A few minutes went by, then a few more. Slowly and methodically, Alice examined each photograph. The rain splashed against the windowpanes in a steady pattern. Neither Josh nor Gabriella spoke.

“If I could just shine a light under one of these…”

“It's my fault. I should have taken tighter shots. I should have lit the stones better.”

Alice touched Gabriella's arm. “Second-guessing yourself is never very productive.” She looked back at the photos. The waiting was so difficult for Josh, he could only imagine what torture it was for Gabriella. He took her hand and held it.

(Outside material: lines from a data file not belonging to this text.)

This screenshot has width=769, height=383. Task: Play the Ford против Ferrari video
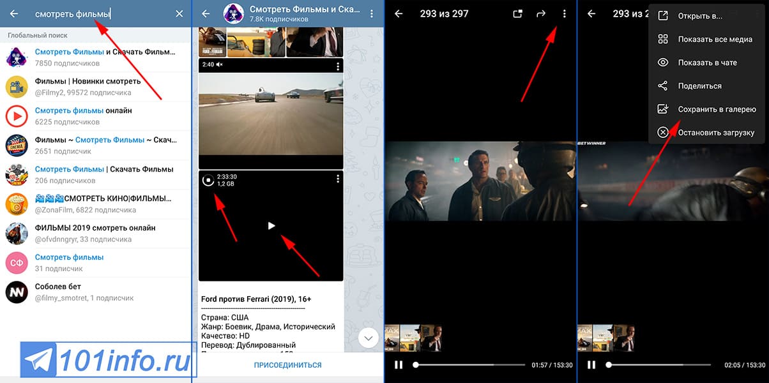pyautogui.click(x=271, y=225)
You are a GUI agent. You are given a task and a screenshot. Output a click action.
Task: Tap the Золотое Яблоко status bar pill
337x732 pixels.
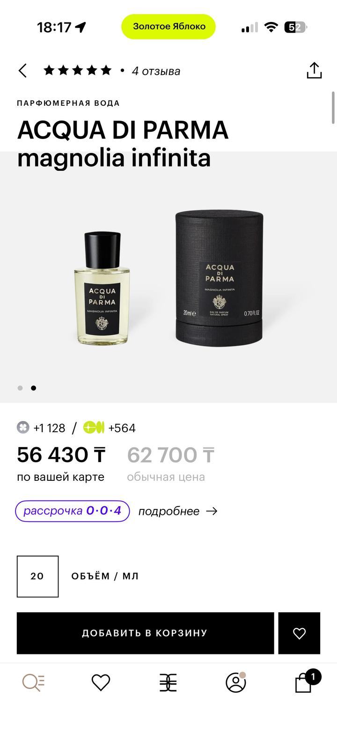click(x=169, y=27)
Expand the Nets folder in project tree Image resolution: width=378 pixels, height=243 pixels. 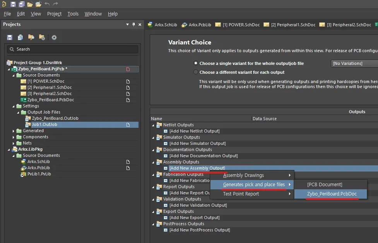click(14, 143)
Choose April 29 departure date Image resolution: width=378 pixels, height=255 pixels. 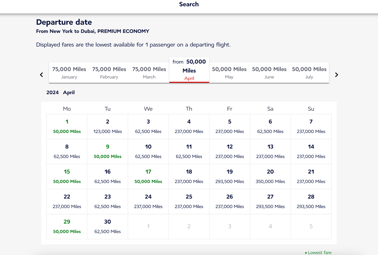(67, 226)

“I haven't seen anything like this before. It might be a form of Sanskrit, but I'm just not sure. It might be Indus…and if it is…I'm not going to be of much help. I
haven't worked with that language at all. Almost no one has.”

“No one?” Gabriella's voice shook.

“Let me make some phone calls.”

“Now? Will you call now? I need you to do that.”

“Well, it's late, and I don't know if…”

“Please, Alice. This is very important.” There was no mistaking the plea. The desperation in Gabriella's voice sent chills down Josh's spine. It was the sound of a mother's passion.

He watched Alice react. It didn't matter if it was conscious or unconscious, she bowed her head for a second as if prayer was the only possible reaction to Gabriella's voice.